▸ Exercise
Reproduce word for word the part of the material that begins with the line containing "Image resolution: width=1496" and runs through the line containing "will pyautogui.click(x=862, y=658).", including both of those lines.

▸ Listing
— start —

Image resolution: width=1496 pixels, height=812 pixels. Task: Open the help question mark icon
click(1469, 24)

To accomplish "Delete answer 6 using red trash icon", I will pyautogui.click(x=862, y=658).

— end —
— start —

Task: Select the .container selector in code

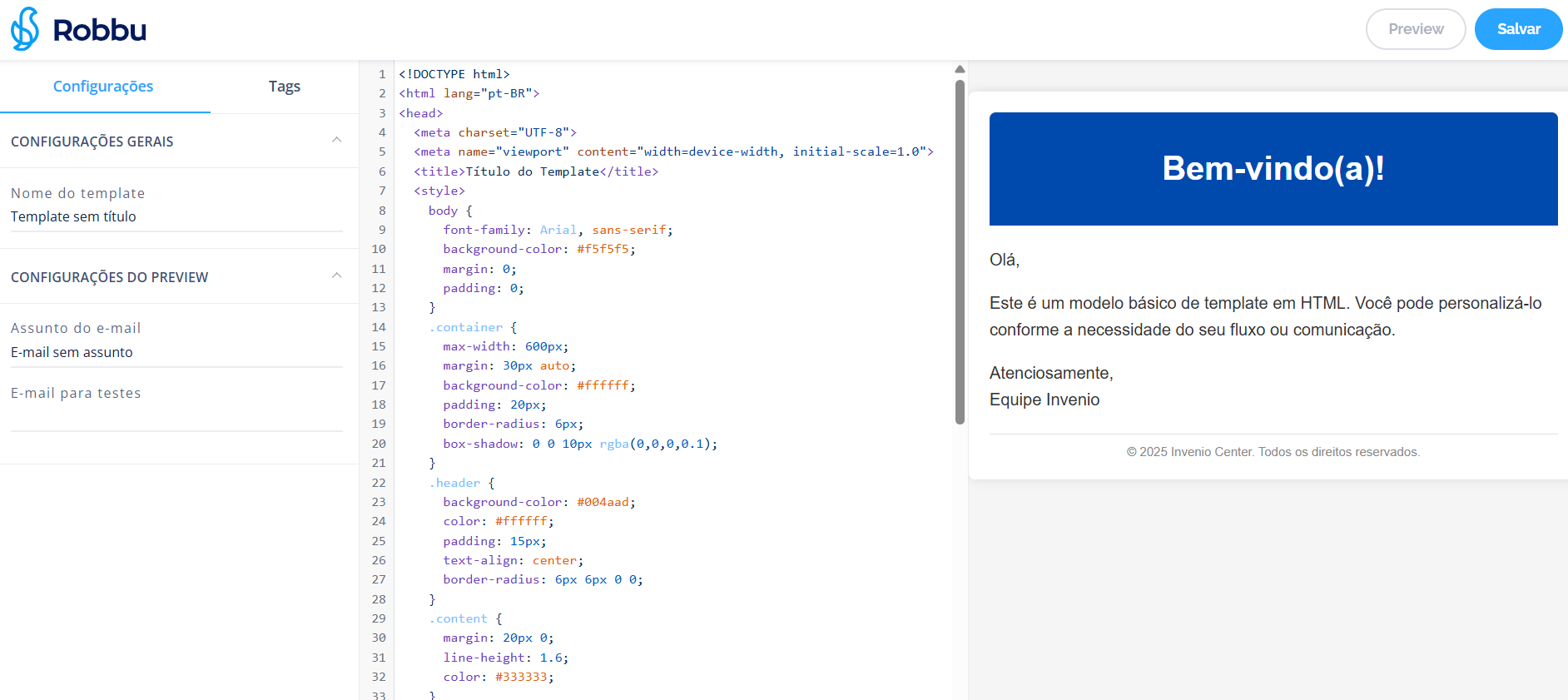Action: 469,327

— end —

▸ Task output
Image resolution: width=1496 pixels, height=812 pixels. Task: Open the help question mark icon
click(1469, 24)

To accomplish "Delete answer 6 using red trash icon", I will pyautogui.click(x=862, y=658).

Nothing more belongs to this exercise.